## Problem
Although the data below holds other lines too, output only those from the line with "This screenshot has height=383, width=735." up to and including the line with "Open the bold Melrose Golf Club page name", exactly as they appear.

Dataset entries

● ● ● ●

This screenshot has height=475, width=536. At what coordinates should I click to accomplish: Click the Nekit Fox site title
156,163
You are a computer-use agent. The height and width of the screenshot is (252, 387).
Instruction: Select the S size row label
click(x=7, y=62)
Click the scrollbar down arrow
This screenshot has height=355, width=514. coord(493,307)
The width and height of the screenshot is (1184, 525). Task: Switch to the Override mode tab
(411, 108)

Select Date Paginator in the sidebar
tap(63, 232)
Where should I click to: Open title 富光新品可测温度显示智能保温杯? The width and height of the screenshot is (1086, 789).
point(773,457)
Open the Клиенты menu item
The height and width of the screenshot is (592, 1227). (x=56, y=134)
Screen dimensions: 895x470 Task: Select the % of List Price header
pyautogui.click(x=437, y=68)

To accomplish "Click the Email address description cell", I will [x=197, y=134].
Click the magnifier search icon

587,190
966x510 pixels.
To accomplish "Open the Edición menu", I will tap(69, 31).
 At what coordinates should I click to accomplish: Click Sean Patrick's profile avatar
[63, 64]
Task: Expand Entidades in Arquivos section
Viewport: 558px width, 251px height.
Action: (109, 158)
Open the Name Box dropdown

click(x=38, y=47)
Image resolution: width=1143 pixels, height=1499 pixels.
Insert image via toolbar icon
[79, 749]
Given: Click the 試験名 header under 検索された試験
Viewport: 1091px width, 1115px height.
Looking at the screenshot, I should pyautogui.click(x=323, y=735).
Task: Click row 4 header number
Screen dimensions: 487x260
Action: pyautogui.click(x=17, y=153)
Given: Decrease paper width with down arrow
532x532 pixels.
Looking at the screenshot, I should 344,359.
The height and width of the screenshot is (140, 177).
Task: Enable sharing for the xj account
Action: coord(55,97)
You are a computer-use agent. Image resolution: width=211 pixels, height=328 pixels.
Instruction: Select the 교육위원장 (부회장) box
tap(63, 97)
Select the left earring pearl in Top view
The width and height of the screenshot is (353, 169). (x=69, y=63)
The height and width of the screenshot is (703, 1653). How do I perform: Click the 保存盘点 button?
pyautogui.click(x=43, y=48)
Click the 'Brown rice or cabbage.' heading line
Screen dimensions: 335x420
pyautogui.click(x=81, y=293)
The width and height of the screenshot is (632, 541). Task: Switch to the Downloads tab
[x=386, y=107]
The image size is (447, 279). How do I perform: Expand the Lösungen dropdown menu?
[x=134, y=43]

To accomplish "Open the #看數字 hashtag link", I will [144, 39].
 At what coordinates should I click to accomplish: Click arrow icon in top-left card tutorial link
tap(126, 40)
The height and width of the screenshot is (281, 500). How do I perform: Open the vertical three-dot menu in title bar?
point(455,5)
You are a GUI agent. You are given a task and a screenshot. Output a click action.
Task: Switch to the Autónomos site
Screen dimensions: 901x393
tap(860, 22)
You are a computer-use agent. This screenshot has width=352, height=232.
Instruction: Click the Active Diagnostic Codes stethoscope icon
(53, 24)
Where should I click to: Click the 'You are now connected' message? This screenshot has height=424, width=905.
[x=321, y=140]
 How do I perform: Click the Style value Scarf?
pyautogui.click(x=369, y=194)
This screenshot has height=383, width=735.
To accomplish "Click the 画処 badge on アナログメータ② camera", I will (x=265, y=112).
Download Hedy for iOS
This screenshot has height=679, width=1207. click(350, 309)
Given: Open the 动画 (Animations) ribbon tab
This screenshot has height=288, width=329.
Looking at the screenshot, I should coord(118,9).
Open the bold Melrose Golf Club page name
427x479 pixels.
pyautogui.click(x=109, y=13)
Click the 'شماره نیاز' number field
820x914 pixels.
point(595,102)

● ● ● ●

## Response to this exercise
This screenshot has height=383, width=735.
To accomplish "Click the 画処 badge on アナログメータ② camera", I will (x=265, y=112).
Download Hedy for iOS
This screenshot has height=679, width=1207. click(350, 309)
Given: Open the 动画 (Animations) ribbon tab
This screenshot has height=288, width=329.
Looking at the screenshot, I should coord(118,9).
Open the bold Melrose Golf Club page name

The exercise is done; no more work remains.